御開山は、『浄土三部経』に隠顕をたてるから、三経における、なんまんだぶという称名にも真仮を見られるのであろう。
いわゆる、『無量寿経』の、第十八願、第十九願、第二十願のそれぞれに、『無量寿経』、『観無量寿経』(御開山は『無量寿仏観経』または『観経』とされる)、『阿弥陀経』を配当されたからである。

昔の布教使は、『観経』の意による、なんまんだぶを万行随一の念仏と言い、『阿弥陀経』の意による、なんまんだぶを万行超過とし、『無量寿経』の意、つまり第十八願の、なんまんだぶを、選択本願の、なんまんだぶと言って御法話をしていたものである。

__________________________________________________

## [記述課題 1]
本文について次の問いに答えてください。
(a) 御開山は『観無量寿経』を何と呼ぶとされていますか。
(b) 第十九願に配当されたのはどの経ですか。
(c) 昔の布教使は、『観経』の意による、なんまんだぶを何と言っていましたか。
## [記述課題 2]
本文の「いわゆる、『無量寿経』の、第」から「御法話をしていたものである。」まで（両端を含む）を、「布教使」を「説教者」に呼び替えて書き直してください。
この一覧は本文とは別個の資料です。

__________________________________________________

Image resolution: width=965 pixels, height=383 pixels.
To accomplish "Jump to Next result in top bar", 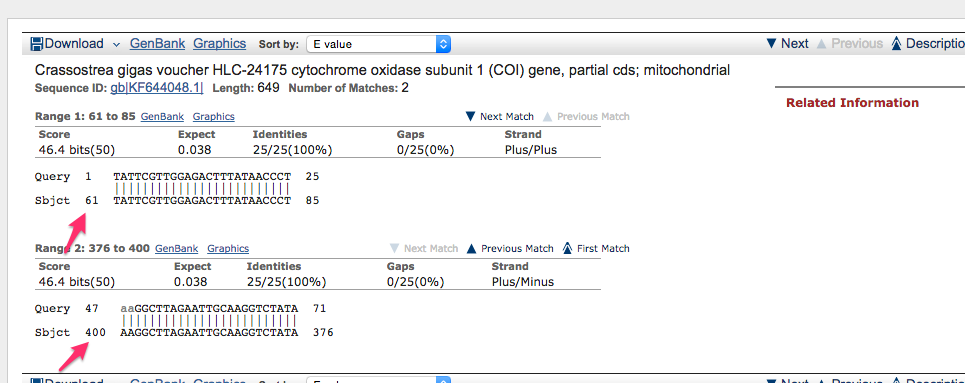I will 787,44.
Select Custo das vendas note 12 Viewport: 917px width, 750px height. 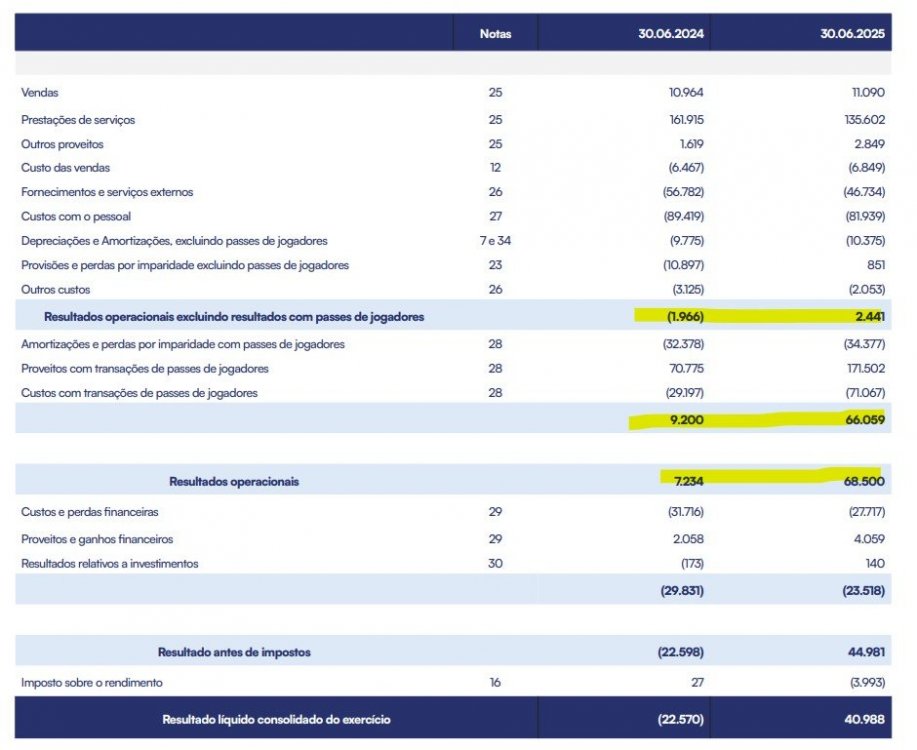pyautogui.click(x=495, y=168)
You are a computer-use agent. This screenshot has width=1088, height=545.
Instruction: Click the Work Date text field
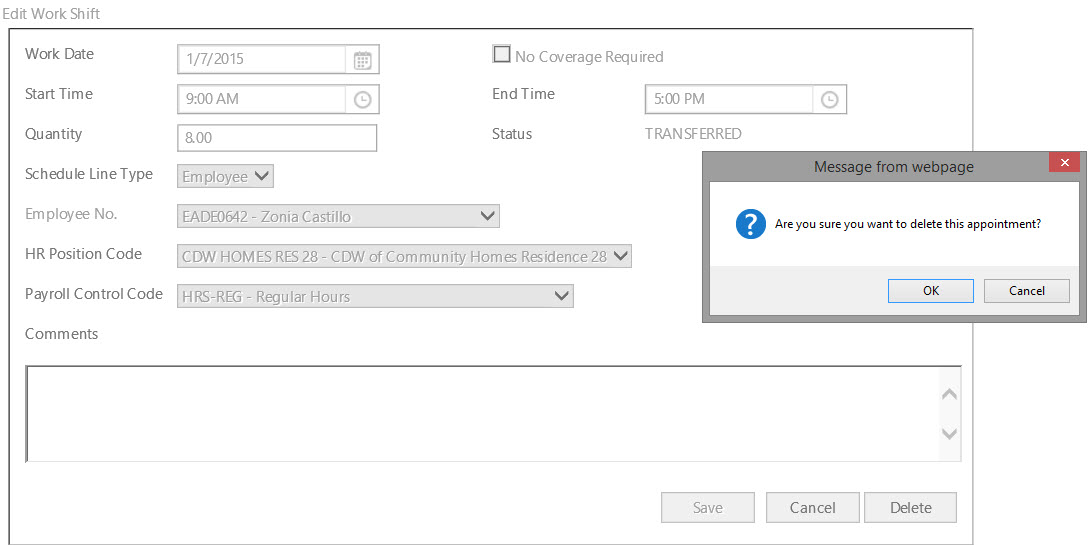coord(262,60)
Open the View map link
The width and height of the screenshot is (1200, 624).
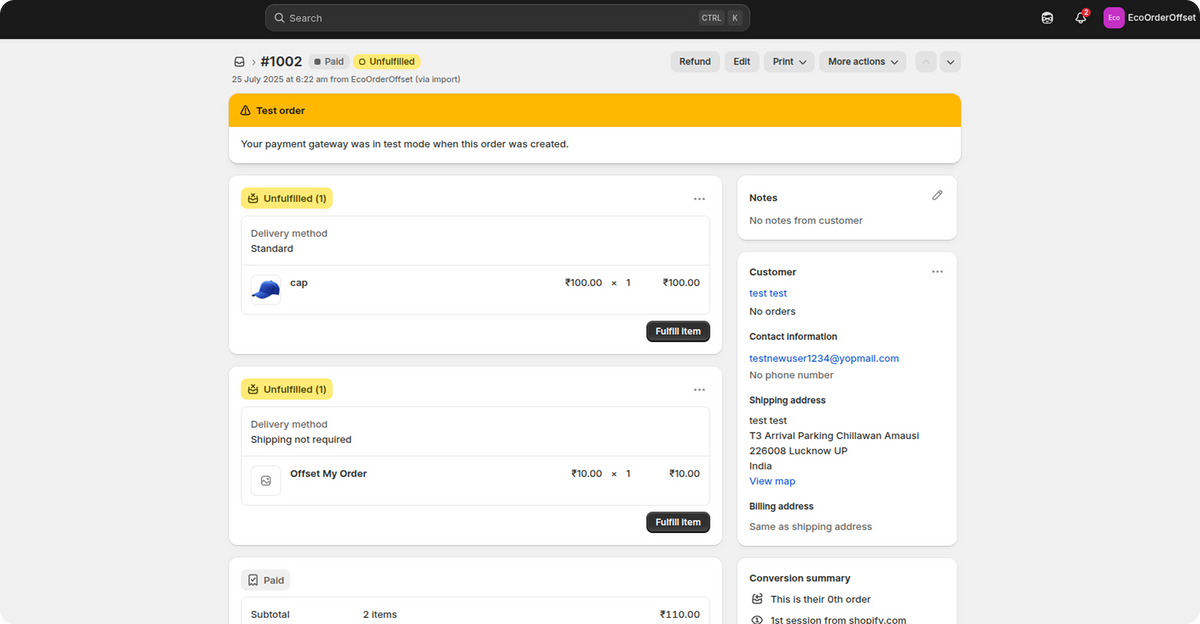(x=772, y=481)
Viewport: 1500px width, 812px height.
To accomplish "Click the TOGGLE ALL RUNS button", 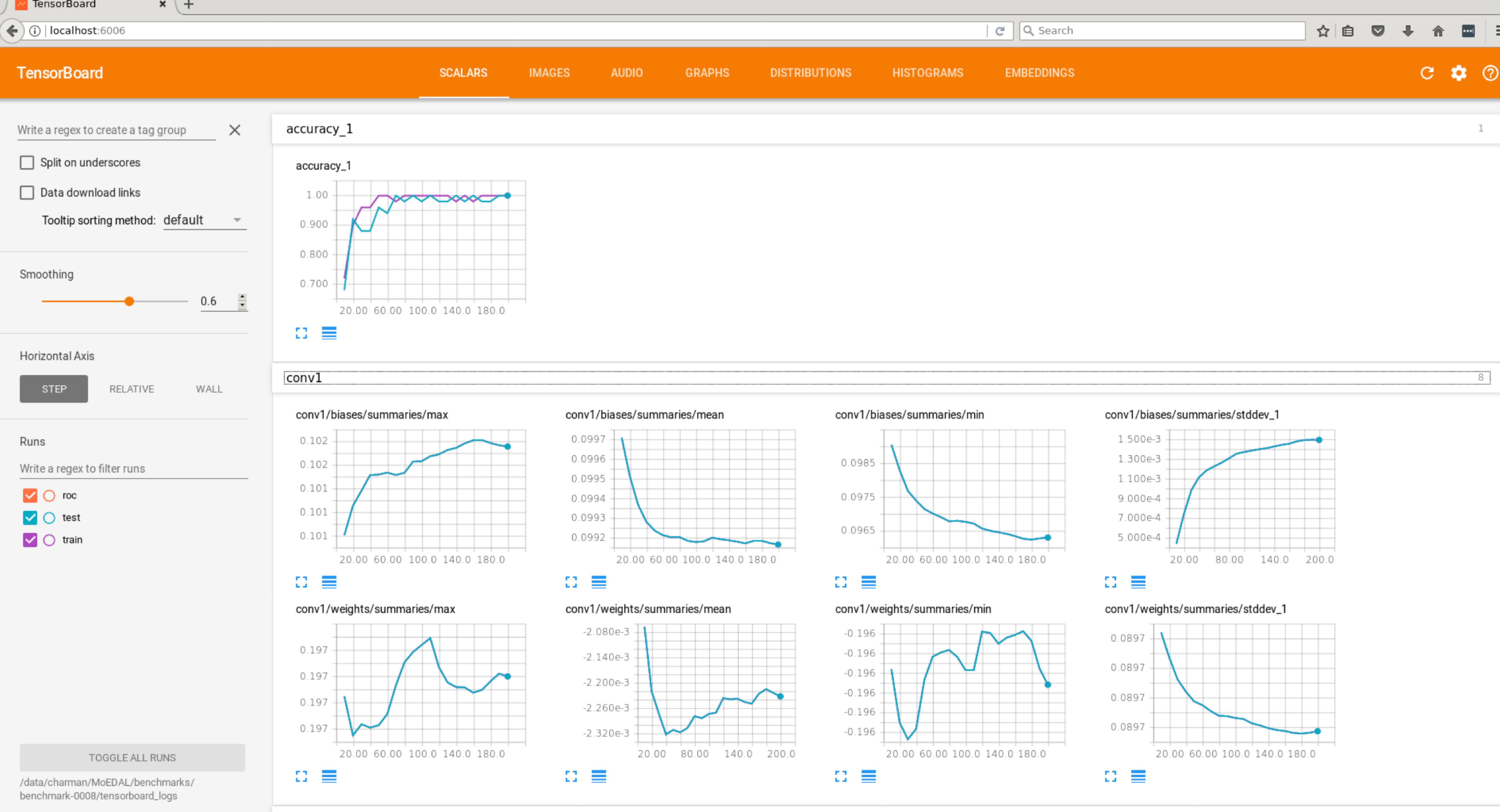I will 132,758.
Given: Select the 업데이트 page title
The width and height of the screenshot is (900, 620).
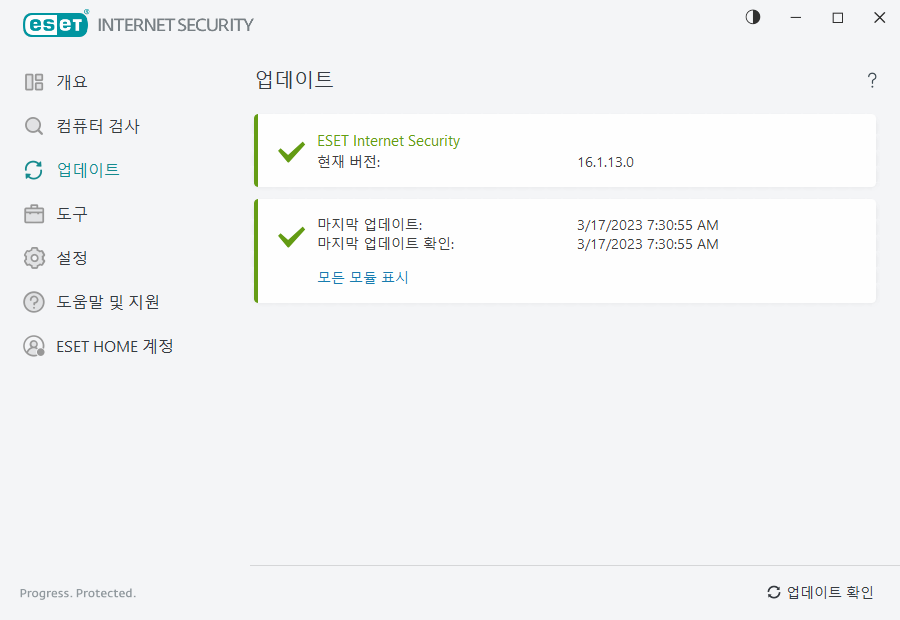Looking at the screenshot, I should (x=294, y=80).
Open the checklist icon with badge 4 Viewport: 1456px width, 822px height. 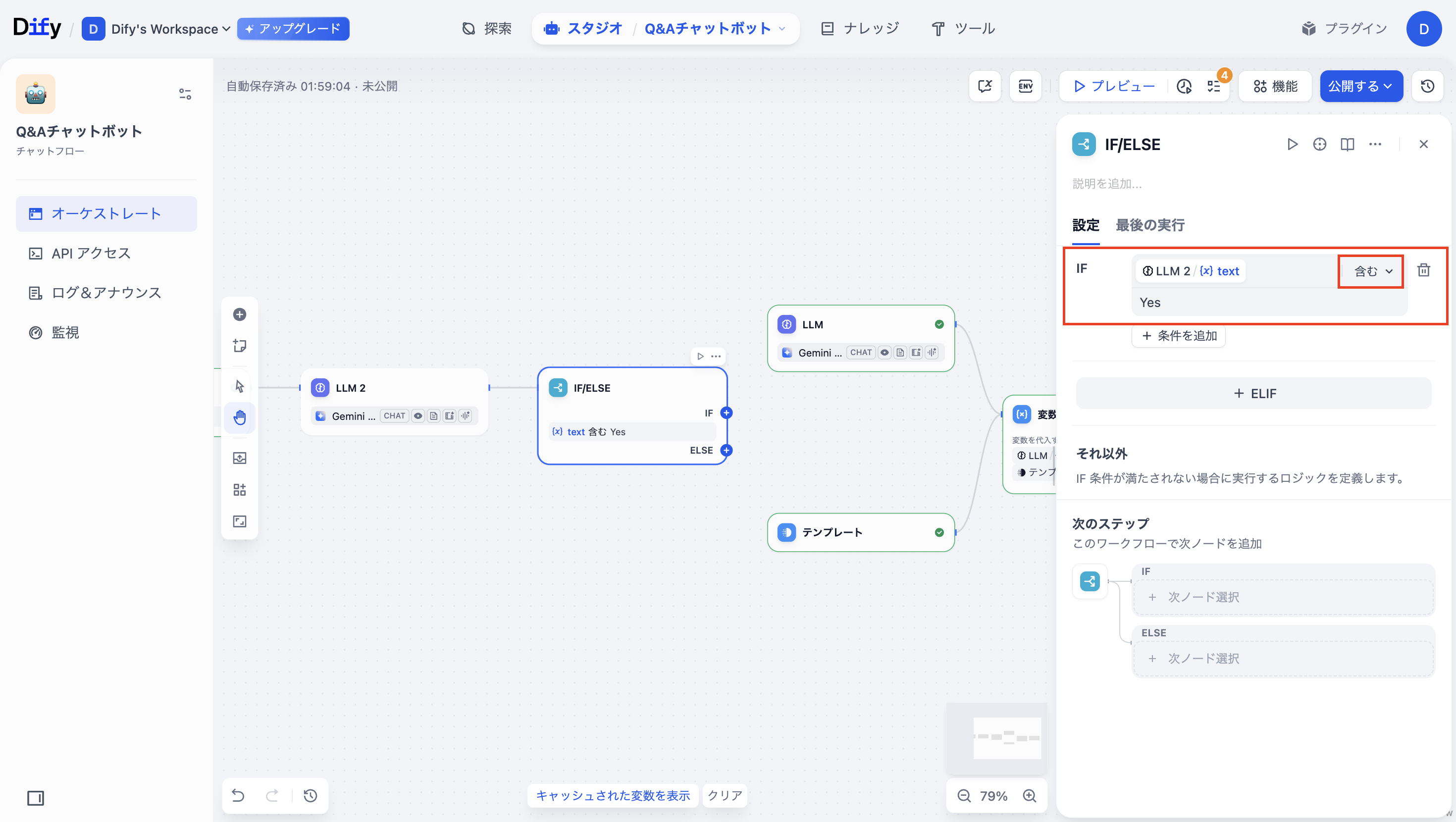pyautogui.click(x=1214, y=86)
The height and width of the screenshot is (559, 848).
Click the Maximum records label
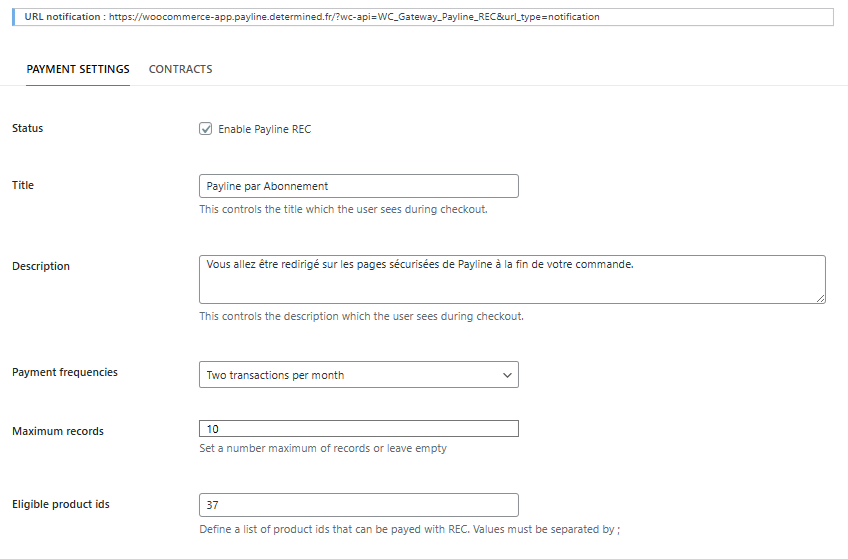tap(58, 431)
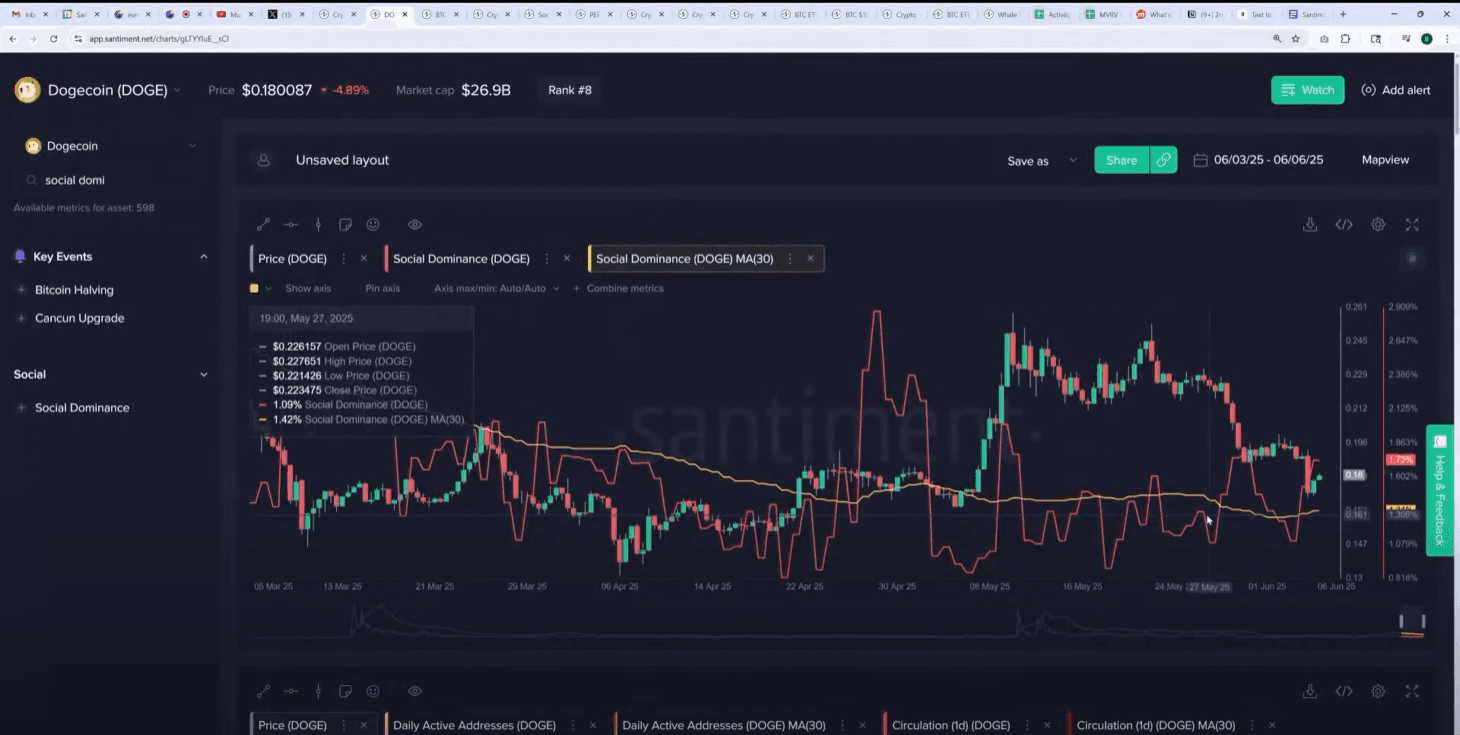Copy the share link with the link icon
This screenshot has height=735, width=1460.
(x=1163, y=160)
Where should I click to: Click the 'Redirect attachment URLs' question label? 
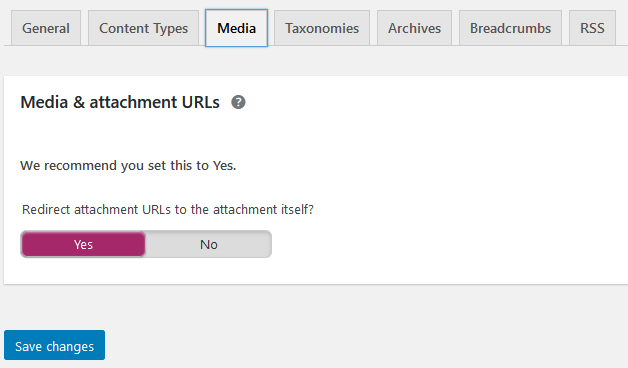coord(168,209)
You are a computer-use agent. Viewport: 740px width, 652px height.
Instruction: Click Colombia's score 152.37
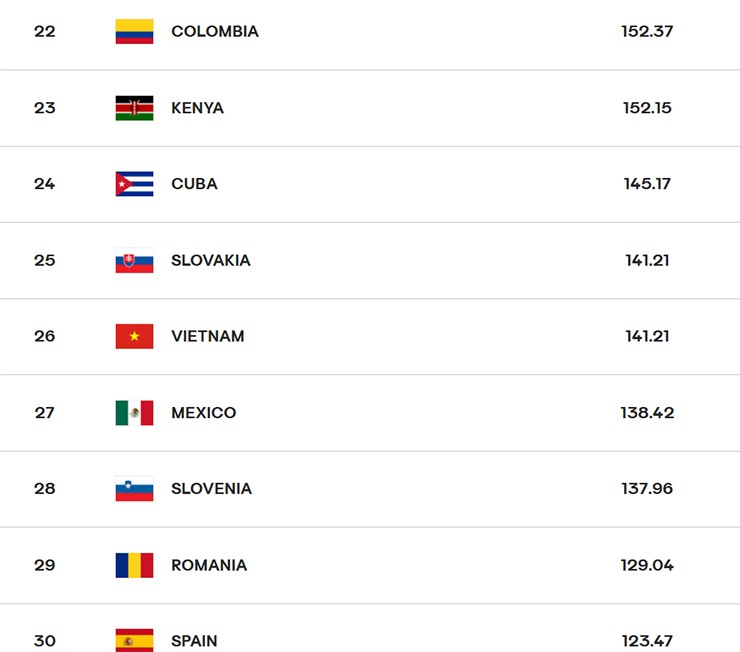tap(647, 32)
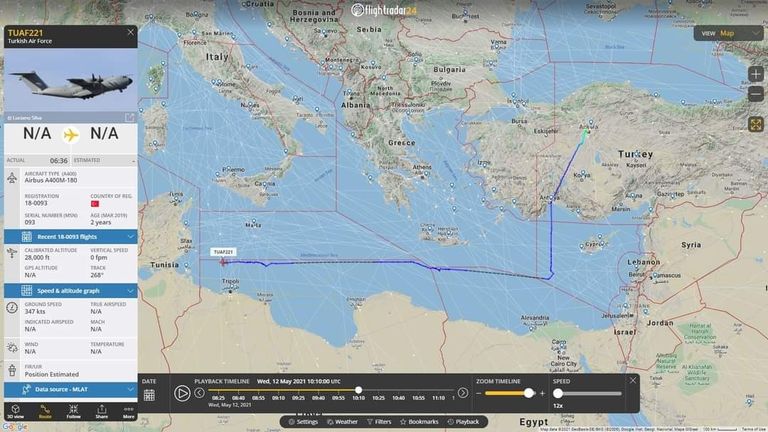Open the More options icon
768x432 pixels.
[x=128, y=411]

__________________________________________________

## [正解 1]
(a) 『無量寿仏観経』または『観経』
(b) 『観無量寿経』
(c) 万行随一の念仏

## [正解 2]
いわゆる、『無量寿経』の、第十八願、第十九願、第二十願のそれぞれに、『無量寿経』、『観無量寿経』(御開山は『無量寿仏観経』または『観経』とされる)、『阿弥陀経』を配当されたからである。

昔の説教者は、『観経』の意による、なんまんだぶを万行随一の念仏と言い、『阿弥陀経』の意による、なんまんだぶを万行超過とし、『無量寿経』の意、つまり第十八願の、なんまんだぶを、選択本願の、なんまんだぶと言って御法話をしていたものである。